КрАЗ-255Б
«Из-под КрАЗов вода капает!»
Прежде чем начать эту заметку, я хочу поблагодарить тех читателей «Военного обозрения», кто поздравил меня с юбилеем. Искренне рад!
Итак, на Крымском полуострове наступила «зима», которая сопровождалась частыми штормами, такими, каких я не наблюдал на Балтике по мощи и зрелищности (возможно, потому, что жил не на берегу, а в трёх километрах от него).
Иногда казалось, что огромные волны вот-вот захлестнут наши жилища и технику. Дух захватывало у меня, уроженца Сибири, от такого разгула стихии!
Случалось, шёл снег, который, впрочем, быстро таял.
Однажды даже температура упала на 4–5 градусов ниже ноля. Ненадолго правда, но вот именно в этот момент и случилась неприятность, которая нарушила моё безмятежное пребывание в Казачьей бухте.
Та самая
На следующее утро после ночных заморозков ко мне прибежал солдат и взволнованно говорит:
«Товарищ лейтенант, из-под КрАЗов вода капает!»
Я вскоре сам убедился, что солдат ничего не выдумал – из-под двигателей машин действительно капала вода.
Все сомнения отпали – вода в системах охлаждения замёрзла, и стенки блоков цилиндров двигателей потрескались. Оттаивая, вода стала капать, просачиваясь через трещины, на землю.
ЧП!
В этом месте заметки надо сделать важное, хотя далеко не лирическое, отступление.
Дело в том, что эти автотягачи (так и не вспомнил – их было 6 или 8?) стояли на берегу, и никто особого внимания на них не обращал. Заводчанам они в их деятельности были не нужны, поскольку у них на берегу имелся гусеничный тягач, чтобы при необходимости вытаскивать катера на берег.

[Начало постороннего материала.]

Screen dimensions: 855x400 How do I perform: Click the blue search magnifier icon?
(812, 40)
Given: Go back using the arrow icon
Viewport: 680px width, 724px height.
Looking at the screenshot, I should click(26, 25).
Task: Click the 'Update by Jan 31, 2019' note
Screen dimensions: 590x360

А мне их никто не передавал для охраны и наблюдения: ни в письменном, ни в устном виде.
Так бы они и стояли в некотором отдалении до самой погрузки на железнодорожный транспорт, если бы мой солдат случайно не проходил мимо и не заметил беду.
Что делать?
Я сразу же обратился к заводчанам.
И здесь стоит отметить, что ни гражданские, ни я – никто не стал перекладывать вину друг на друга. Машины оказались как бы ничьи, в «юридическом вакууме», если можно так сказать.

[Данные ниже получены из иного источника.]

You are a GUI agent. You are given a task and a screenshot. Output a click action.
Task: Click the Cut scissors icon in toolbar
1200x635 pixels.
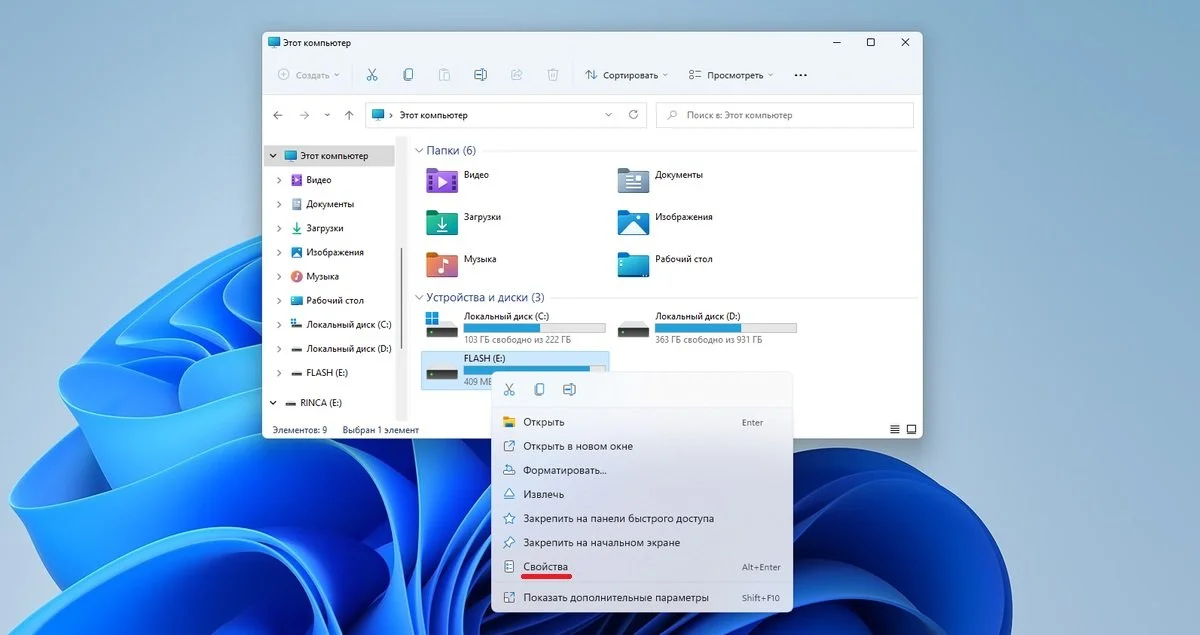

Все понимали, что случись официальное разбирательство, все бы сёстры получили по серьгам.
Парадокс ситуации состоял в том, что я бы пострадал материально меньше заводчан, поскольку больше трёх должностных окладов с меня нельзя было по закону высчитать, а остальное вполне могло лечь на их плечи. Не знаю, сколько стоил двигатель ЯМЗ-238, но наверняка больше моего оклада. А их было целых 6 штук (или 8)!
Домой – в Клоогу
Стали решать, как выходить из ситуации.
Когда сняли крылья с передних колёс КрАЗов, обнаружили в нижней части блоков трещины длиной от 4 до 6 см. Увидеть их было нельзя, пока эти самые крылья стоят на месте.
И заводчане говорят мне:
«Не переживай, лейтенант! Всё изладим!»
И ребята приступили к работе.
Сначала свёрлышком на 2 мм засверлили концы трещин, чтобы они не увеличивались в длину.
Стенки рубашки охлаждения блока выполнены очень близко, просвет между ними очень мал, и любое неосторожное движение привело бы к сквозному просверливанию блока. Тогда уже ничего нельзя было бы исправить.
Но волжане не подкачали.
Мало того, по обеим сторонам трещин тем же сверлом, а затем метчиком выполнили несколько резьбовых отверстий. Затем очень осторожно слегка разделали трещины и залили их эпоксидным клеем. Потом тонкие металлические пластины прикрутили винтами под отвёртку поверх трещин. Так – на всех машинах. Заправили водой и проверили качество ремонта путём нагрева и небольшой обкатки.
Всё получилось, ремонт оказался что надо!
И после «обкатки» зачистили наждаком выступающие края пластин-заплат так, что они стали выглядеть наподобие небольших выпуклостей, и в завершение закрасили места ремонта серебрянкой, практически под цвет серого (почти белого) чугуна блока цилиндров.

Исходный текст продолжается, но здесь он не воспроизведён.